*WHAT IS NEEDED*
Using the line that has "Publication de bulletins" as the starting point, print each line to the end of the material below word for word. Add no other lines.

*STUDY MATERIAL*
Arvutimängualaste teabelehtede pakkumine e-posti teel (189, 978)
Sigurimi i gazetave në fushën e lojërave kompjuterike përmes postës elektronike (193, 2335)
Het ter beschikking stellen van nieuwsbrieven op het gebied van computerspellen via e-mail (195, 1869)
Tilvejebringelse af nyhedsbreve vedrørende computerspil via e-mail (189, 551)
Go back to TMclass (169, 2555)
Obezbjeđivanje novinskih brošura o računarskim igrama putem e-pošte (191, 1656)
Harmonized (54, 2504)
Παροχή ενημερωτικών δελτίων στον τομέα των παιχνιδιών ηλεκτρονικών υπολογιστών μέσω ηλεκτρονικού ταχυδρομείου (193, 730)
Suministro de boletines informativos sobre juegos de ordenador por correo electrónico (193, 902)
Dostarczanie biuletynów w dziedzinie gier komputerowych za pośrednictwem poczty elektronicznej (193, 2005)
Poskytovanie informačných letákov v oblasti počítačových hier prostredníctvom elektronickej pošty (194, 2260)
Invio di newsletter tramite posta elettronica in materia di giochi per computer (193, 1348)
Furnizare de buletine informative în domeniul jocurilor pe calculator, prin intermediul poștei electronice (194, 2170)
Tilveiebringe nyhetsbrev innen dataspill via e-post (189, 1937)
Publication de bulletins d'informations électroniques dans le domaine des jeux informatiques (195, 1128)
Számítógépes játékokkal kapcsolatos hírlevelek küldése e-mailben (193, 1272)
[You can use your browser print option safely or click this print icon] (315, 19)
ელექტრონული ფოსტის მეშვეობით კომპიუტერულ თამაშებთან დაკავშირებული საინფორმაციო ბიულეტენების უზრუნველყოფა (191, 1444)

*REPLY TO THE EXERCISE*
Publication de bulletins d'informations électroniques dans le domaine des jeux informatiques (195, 1128)
Számítógépes játékokkal kapcsolatos hírlevelek küldése e-mailben (193, 1272)
[You can use your browser print option safely or click this print icon] (315, 19)
ელექტრონული ფოსტის მეშვეობით კომპიუტერულ თამაშებთან დაკავშირებული საინფორმაციო ბიულეტენების უზრუნველყოფა (191, 1444)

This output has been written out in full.